Directions = Nothing outside the range below should be printed. Output exactly the lines from the line with "Click the Format Painter brush icon" to the line with "pixels. click(41, 189)", both included.

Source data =
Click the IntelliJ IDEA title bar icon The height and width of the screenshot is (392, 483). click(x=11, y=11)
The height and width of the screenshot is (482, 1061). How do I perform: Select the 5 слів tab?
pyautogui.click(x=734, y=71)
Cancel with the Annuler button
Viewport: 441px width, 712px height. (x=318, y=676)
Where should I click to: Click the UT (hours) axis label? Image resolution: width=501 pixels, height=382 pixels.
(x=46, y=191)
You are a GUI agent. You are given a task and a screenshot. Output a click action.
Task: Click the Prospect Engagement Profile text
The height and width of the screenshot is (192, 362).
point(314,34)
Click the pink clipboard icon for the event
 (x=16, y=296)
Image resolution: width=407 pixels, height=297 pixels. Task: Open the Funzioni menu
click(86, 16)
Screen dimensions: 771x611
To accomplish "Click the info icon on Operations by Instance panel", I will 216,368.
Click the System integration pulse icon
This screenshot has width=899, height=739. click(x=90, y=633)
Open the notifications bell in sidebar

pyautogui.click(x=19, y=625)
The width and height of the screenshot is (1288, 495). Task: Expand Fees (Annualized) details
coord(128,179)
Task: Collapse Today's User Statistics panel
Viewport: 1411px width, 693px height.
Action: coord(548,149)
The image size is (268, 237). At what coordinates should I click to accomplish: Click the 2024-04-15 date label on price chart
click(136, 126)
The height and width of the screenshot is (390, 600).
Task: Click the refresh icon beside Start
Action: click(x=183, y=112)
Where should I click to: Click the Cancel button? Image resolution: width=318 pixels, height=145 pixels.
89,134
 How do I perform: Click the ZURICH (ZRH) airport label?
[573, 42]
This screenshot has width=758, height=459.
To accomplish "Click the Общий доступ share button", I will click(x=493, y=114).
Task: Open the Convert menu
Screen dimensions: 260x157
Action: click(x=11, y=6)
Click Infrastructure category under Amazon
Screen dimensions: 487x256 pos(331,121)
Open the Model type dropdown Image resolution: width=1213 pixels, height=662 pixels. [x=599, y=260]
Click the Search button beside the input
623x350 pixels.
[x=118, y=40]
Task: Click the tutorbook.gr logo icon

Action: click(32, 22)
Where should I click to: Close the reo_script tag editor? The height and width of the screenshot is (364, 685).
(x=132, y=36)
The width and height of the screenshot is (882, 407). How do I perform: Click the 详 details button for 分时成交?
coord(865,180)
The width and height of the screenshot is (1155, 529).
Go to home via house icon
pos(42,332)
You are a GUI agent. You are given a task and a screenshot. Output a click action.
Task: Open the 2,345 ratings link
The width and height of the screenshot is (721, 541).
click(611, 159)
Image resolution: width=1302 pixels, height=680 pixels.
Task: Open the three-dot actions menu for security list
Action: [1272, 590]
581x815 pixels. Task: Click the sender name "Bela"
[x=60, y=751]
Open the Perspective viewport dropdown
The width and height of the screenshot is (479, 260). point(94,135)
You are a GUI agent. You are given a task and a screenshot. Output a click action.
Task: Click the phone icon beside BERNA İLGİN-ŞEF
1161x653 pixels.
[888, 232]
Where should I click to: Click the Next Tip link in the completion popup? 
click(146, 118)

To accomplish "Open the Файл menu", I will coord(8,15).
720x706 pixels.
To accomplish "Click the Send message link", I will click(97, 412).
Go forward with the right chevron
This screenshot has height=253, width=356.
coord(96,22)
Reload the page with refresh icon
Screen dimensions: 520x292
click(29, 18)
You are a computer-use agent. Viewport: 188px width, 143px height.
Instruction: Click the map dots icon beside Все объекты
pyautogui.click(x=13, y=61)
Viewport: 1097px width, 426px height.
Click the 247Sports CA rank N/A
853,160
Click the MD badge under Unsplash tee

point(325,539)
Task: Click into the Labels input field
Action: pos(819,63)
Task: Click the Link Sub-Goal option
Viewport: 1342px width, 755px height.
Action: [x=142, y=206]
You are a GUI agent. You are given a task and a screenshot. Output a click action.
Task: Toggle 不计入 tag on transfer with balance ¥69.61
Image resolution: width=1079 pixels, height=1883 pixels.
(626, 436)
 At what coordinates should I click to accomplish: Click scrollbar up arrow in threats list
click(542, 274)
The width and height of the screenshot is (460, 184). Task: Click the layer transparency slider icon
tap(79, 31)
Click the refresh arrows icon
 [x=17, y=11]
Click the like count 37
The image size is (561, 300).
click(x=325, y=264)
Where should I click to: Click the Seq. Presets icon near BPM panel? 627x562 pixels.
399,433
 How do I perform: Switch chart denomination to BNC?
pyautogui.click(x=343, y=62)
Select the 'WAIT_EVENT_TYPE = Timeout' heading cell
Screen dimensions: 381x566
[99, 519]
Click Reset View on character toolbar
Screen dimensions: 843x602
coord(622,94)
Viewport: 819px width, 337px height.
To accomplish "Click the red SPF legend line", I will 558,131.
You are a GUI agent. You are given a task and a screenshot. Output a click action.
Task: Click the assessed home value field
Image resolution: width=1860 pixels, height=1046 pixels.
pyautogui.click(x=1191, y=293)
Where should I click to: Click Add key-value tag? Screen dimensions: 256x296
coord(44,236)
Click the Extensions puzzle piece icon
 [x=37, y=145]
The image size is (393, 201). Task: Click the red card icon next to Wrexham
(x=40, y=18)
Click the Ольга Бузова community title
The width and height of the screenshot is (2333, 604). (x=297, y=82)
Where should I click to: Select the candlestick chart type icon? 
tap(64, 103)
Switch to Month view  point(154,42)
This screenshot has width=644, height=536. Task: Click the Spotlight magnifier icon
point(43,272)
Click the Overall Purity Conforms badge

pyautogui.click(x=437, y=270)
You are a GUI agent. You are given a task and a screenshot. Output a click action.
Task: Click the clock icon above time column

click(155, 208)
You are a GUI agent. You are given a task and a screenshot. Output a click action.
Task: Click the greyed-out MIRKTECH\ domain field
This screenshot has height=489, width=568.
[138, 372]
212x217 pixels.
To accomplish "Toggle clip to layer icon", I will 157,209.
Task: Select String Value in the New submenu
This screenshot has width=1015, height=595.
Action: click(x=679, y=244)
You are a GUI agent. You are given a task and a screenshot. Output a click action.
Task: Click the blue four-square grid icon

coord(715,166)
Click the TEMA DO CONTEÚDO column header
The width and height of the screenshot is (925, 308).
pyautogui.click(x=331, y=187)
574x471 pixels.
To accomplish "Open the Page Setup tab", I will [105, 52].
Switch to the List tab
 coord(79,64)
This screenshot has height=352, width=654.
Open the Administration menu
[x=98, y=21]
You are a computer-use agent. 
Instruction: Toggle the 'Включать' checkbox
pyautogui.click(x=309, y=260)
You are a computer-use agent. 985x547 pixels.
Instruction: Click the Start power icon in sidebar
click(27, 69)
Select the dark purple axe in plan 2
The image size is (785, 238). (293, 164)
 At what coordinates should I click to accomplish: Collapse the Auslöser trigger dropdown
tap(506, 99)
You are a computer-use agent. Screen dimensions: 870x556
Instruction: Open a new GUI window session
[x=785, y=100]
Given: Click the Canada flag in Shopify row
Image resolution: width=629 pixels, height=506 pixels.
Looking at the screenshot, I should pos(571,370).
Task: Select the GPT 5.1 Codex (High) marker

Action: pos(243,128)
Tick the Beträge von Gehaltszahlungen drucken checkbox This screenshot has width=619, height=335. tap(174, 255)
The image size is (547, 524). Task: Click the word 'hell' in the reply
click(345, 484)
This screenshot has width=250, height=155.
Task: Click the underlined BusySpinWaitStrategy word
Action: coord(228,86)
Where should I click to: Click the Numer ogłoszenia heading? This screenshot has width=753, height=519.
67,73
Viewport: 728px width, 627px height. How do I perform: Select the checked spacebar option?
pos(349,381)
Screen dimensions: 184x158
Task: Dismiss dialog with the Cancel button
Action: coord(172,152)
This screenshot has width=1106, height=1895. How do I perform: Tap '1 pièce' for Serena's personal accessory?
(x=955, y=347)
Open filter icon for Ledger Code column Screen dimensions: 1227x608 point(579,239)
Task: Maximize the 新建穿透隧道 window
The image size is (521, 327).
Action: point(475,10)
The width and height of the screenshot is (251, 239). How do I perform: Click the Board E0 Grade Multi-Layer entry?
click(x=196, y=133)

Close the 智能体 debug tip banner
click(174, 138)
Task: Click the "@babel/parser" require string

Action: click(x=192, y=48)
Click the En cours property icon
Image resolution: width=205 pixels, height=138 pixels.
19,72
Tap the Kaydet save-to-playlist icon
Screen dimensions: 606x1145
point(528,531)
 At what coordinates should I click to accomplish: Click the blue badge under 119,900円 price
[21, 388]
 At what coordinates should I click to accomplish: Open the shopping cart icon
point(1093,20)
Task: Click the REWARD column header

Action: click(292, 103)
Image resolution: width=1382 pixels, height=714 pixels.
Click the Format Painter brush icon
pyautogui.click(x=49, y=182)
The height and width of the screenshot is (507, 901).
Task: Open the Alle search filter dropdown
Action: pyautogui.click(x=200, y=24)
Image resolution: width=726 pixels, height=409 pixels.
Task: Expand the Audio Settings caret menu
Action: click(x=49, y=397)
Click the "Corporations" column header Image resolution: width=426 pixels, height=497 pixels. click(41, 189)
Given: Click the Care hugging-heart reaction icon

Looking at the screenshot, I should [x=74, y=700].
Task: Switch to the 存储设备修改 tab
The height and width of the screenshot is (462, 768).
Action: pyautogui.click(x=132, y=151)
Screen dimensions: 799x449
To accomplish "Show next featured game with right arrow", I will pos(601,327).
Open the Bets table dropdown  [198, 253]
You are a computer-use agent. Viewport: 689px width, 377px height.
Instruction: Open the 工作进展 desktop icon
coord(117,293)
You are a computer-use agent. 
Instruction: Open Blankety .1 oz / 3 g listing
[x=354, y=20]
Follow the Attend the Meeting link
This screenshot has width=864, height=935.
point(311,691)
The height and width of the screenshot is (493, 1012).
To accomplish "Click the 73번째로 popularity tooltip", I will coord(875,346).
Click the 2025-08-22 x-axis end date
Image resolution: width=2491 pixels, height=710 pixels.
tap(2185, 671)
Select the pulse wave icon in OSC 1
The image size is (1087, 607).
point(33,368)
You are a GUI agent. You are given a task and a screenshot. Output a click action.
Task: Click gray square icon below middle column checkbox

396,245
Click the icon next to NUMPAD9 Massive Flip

Result for this exercise =
Click the Format Painter brush icon
pyautogui.click(x=49, y=182)
The height and width of the screenshot is (507, 901).
Task: Open the Alle search filter dropdown
Action: pyautogui.click(x=200, y=24)
Image resolution: width=726 pixels, height=409 pixels.
Task: Expand the Audio Settings caret menu
Action: click(x=49, y=397)
Click the "Corporations" column header Image resolution: width=426 pixels, height=497 pixels. click(41, 189)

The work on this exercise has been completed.